Die Maßnahme wurde vom Regierungsrat gebilligt, der am Freitag (31. Juli) in Ponta Delgada auf der Insel São Miguel tagte. Nach Angaben der azorischen Regierung (PSD/CDS-PP/PPM) stellt dies „einen weiteren Schritt in der Strategie zur Modernisierung der öffentlichen Krankenhäuser auf den Azoren dar, wobei der Schwerpunkt auf technologischer Innovation liegt“, um Gesundheitsdienstleistungen zu gewährleisten, die „spezialisierter, sicherer und bürgernäher“ sind.

Für das Krankenhaus Santo Espírito auf der Insel Terceira werden ein robotergestütztes Operationssystem und ein kompatibler Operationstisch im Wert von 2,5 Millionen Euro angeschafft; dies wird die chirurgischen Kapazitäten in verschiedenen Fachbereichen verbessern.

„Die Technologie ermöglicht minimalinvasive Eingriffe, wodurch das Operationstrauma, das Komplikationsrisiko und die Krankenhausaufenthalte reduziert und gleichzeitig die Genesung der Patienten beschleunigt werden“, erklärte die Regionalregierung der Azoren in einer Stellungnahme.

Die zweite Anlage, die im Krankenhaus von Horta auf der Insel Faial installiert werden soll, ist für die Orthopädie vorgesehen. Diese Investition in Höhe von 1,25 Millionen Euro wird „die technischen Kapazitäten dieser Krankenhausabteilung stärken und ihre Reaktionsfähigkeit in diesem Bereich erhöhen“.

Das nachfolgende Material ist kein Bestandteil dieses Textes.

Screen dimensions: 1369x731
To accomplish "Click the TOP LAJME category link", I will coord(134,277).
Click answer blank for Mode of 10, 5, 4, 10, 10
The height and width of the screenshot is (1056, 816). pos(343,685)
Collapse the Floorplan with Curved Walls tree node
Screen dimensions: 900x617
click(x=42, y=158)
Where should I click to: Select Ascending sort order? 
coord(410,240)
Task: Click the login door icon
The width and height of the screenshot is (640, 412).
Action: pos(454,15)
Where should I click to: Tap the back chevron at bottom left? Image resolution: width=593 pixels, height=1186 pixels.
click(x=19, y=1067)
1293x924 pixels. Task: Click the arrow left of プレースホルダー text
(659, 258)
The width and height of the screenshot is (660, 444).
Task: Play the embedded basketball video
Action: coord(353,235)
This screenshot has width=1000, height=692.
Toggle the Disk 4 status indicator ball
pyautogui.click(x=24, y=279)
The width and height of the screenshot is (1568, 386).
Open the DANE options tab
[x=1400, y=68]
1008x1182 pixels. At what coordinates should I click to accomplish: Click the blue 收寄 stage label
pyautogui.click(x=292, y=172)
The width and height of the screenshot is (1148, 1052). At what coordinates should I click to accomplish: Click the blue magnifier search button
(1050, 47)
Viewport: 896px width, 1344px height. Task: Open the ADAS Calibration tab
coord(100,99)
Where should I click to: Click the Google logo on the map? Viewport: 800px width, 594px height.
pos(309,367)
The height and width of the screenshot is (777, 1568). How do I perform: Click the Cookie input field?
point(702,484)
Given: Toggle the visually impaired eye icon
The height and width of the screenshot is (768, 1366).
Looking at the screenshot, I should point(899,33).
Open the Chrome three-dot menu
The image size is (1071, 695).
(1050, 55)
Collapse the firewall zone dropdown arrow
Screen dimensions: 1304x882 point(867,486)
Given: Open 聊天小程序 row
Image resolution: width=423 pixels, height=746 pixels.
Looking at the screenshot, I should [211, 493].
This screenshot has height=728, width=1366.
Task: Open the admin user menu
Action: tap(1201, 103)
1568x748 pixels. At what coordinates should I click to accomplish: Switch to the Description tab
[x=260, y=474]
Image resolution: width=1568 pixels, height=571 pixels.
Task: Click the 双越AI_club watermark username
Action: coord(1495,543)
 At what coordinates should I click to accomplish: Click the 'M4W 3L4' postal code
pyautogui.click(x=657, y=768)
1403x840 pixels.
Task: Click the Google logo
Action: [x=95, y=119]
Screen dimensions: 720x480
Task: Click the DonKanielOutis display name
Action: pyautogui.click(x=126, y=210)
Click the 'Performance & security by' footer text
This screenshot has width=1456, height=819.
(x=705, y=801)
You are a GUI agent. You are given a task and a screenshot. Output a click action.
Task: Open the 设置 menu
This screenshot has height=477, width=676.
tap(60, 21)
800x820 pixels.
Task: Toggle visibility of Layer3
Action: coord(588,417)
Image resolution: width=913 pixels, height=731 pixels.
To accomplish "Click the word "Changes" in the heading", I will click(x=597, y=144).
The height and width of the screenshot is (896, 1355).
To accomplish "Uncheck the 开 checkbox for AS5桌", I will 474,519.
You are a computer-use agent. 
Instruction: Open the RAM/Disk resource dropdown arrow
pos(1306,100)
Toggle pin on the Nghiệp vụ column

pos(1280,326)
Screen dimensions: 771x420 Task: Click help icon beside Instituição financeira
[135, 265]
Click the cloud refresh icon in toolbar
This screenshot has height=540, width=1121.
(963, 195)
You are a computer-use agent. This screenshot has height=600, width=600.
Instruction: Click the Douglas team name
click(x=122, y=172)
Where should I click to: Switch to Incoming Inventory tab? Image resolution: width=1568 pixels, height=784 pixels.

Der Präsident der Regionalregierung der Azoren, José Manuel Bolieiro, betonte in der veröffentlichten Erklärung, dass diese Investition „ein klares Bekenntnis zu einem zunehmend modernen und innovativen öffentlichen Gesundheitssystem“ widerspiegele, bei dem „Technologie in den Dienst der Menschen und der Qualität der medizinischen Versorgung gestellt wird“.

Der Chef der Regionalregierung merkt ferner an, dass das Ziel darin bestehe, „den Azorenbewohnern den Zugang zu den fortschrittlichsten Technologien zu garantieren, ohne dass sie die Region verlassen müssen“, sowie die Krankenhauskapazitäten zu stärken und damit die Bedingungen für Behandlung und Genesung zu verbessern.

Die technologische Modernisierung, fügt er hinzu, sei ein entscheidender Faktor für die Wertschätzung des medizinischen Fachpersonals, da sie dazu beitrage, hochspezialisierte Teams zu gewinnen und zu halten.

Die Regionalregierung erklärt, dass beide Investitionen unter das spezifische Ziel 4.5 des Programms „Azoren 2030“ fallen, das darauf abzielt, „den gleichberechtigten Zugang zur Gesundheitsversorgung zu gewährleisten, die Widerstandsfähigkeit des regionalen Gesundheitssystems zu stärken und die Modernisierung der Krankenhausinfrastruktur durch die Anschaffung technologisch fortschrittlicherer und klinisch wirksamerer Geräte zu fördern“.

Der Regierungsrat der Azoren genehmigte zudem einen Vertrag zwischen der Autonomen Region der Azoren und Atlânticoline (dem öffentlichen Unternehmen, das für den Seetransport von Passagieren, Fahrzeugen und Fracht im gesamten Archipel zuständig ist), um den Betrieb, die logistische Unterstützung und das Wartungsmanagement des Forschungsschiffs „Azores Ocean“ sicherzustellen.

Im Rahmen dieser Vereinbarung wird die Region im Jahr 2026 250.000 € und im Jahr 2027 1,75 Millionen € bereitstellen, um den fortgesetzten Betrieb dieser wissenschaftlichen Einrichtung zu gewährleisten.

Im Wohnungsbau wurde ein Beschluss verabschiedet, der eine internationale öffentliche Ausschreibung für den Bau von 24 Wohnungen in der Siedlung Candeias in der Gemeinde Fenais da Luz, im Stadtgebiet von Ponta Delgada auf der Insel São Miguel, genehmigt.

Das Projekt hat einen Grundpreis von 5,1 Millionen Euro und eine Bauzeit von 720 Tagen.

Die Regionalregierung genehmigte zudem die Ausschreibung der Renovierung und des Dachaustauschs der Tierhaltungsanlage im Schlachthof von São Miguel. Das Projekt mit einem geschätzten Grundpreis von 650.000 Euro zuzüglich Mehrwertsteuer (MwSt.) soll innerhalb von fünf Monaten abgeschlossen werden.